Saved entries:

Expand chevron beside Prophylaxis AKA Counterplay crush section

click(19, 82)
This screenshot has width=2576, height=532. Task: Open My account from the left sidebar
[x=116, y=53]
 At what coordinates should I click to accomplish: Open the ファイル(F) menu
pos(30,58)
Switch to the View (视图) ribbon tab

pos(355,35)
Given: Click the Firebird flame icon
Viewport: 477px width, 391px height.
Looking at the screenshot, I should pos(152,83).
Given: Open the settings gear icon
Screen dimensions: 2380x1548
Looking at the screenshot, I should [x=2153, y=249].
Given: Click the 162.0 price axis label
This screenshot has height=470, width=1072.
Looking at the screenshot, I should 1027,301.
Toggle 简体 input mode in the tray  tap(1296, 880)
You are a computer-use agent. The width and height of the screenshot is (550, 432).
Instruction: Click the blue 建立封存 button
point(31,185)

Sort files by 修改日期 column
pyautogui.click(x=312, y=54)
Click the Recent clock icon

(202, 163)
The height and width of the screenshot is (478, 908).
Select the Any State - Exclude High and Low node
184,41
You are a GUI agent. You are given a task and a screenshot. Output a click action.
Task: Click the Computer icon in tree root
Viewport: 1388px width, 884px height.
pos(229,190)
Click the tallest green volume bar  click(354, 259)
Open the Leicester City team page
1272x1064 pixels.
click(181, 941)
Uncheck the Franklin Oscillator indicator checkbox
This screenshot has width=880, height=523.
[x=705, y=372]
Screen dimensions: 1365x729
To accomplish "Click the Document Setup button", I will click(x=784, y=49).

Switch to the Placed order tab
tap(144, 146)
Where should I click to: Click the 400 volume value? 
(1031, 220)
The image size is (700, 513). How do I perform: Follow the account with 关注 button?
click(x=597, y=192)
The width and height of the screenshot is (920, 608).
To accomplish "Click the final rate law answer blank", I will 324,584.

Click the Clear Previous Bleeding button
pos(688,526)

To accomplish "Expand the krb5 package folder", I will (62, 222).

*Task goal*.
Repeat every record, exactly as written.

*Task output*.
Expand chevron beside Prophylaxis AKA Counterplay crush section

click(19, 82)
This screenshot has width=2576, height=532. Task: Open My account from the left sidebar
[x=116, y=53]
 At what coordinates should I click to accomplish: Open the ファイル(F) menu
pos(30,58)
Switch to the View (视图) ribbon tab

pos(355,35)
Given: Click the Firebird flame icon
Viewport: 477px width, 391px height.
Looking at the screenshot, I should pos(152,83).
Given: Open the settings gear icon
Screen dimensions: 2380x1548
Looking at the screenshot, I should [x=2153, y=249].
Given: Click the 162.0 price axis label
This screenshot has height=470, width=1072.
Looking at the screenshot, I should 1027,301.
Toggle 简体 input mode in the tray  tap(1296, 880)
You are a computer-use agent. The width and height of the screenshot is (550, 432).
Instruction: Click the blue 建立封存 button
point(31,185)

Sort files by 修改日期 column
pyautogui.click(x=312, y=54)
Click the Recent clock icon

(202, 163)
The height and width of the screenshot is (478, 908).
Select the Any State - Exclude High and Low node
184,41
You are a GUI agent. You are given a task and a screenshot. Output a click action.
Task: Click the Computer icon in tree root
Viewport: 1388px width, 884px height.
pos(229,190)
Click the tallest green volume bar  click(354, 259)
Open the Leicester City team page
1272x1064 pixels.
click(181, 941)
Uncheck the Franklin Oscillator indicator checkbox
This screenshot has width=880, height=523.
[x=705, y=372]
Screen dimensions: 1365x729
To accomplish "Click the Document Setup button", I will click(x=784, y=49).

Switch to the Placed order tab
tap(144, 146)
Where should I click to: Click the 400 volume value? 
(1031, 220)
The image size is (700, 513). How do I perform: Follow the account with 关注 button?
click(x=597, y=192)
The width and height of the screenshot is (920, 608).
To accomplish "Click the final rate law answer blank", I will 324,584.

Click the Clear Previous Bleeding button
pos(688,526)

To accomplish "Expand the krb5 package folder", I will (62, 222).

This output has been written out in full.